Equivalent to left outer join in SPARK

Question 1

Spark Scala does have the support of left outer join. Have a look here http://spark.apache.org/docs/latest/api/scala/index.html#org.apache.spark.api.java.JavaPairRDD

Usage is quite simple as

rdd1.leftOuterJoin(rdd2)

Question 2

It is as simple as rdd1.leftOuterJoin(rdd2) but you have to make sure both rdd's are in the form of (key, value) for each element of the rdd's.

Question 3

Yes, there is.

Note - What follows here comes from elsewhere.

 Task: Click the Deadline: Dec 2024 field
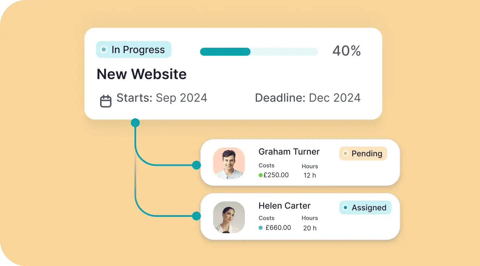(308, 98)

Have a look at the DStream APIs and they have provided left as well as right outer joins.

If you have a stream of of type let's say 'Record', and you wish to join two streams of records, then you can do this like :

var res: DStream[(Long, (Record, Option[Record]))] = left.leftOuterJoin(right)

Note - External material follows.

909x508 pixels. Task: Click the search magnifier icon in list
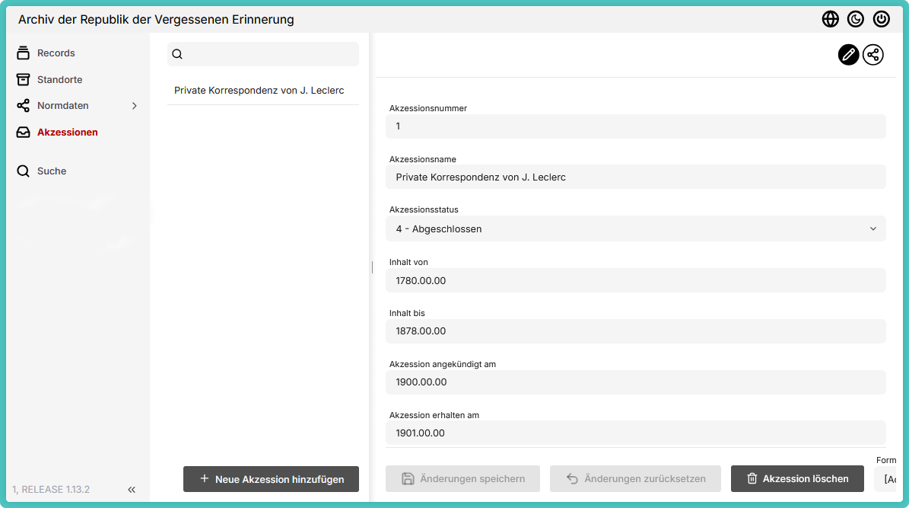(177, 54)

As the APIs say, the left and right streams have to be hash partitioned. i.e., you can take some attributes from a Record, (or may be in any other way) to calculate a Hash value and convert it to pair DStream. left and right streams will be of type DStream[(Long, Record)] before you call that join function. (It is just an example. The Hash type can be of some type other than Long as well.)

Question 4

Spark SQL / Data Frame API also supports LEFT/RIGHT/FULL outer joins directly:

https://spark.apache.org/docs/latest/sql-programming-guide.html

Because of this bug: https://issues.apache.org/jira/browse/SPARK-11111 outer joins in Spark prior to 1.6 might be very slow (unless you have really small data sets to join). It used to use cartesian product and then filtering before 1.6. Now it is using SortMergeJoin instead.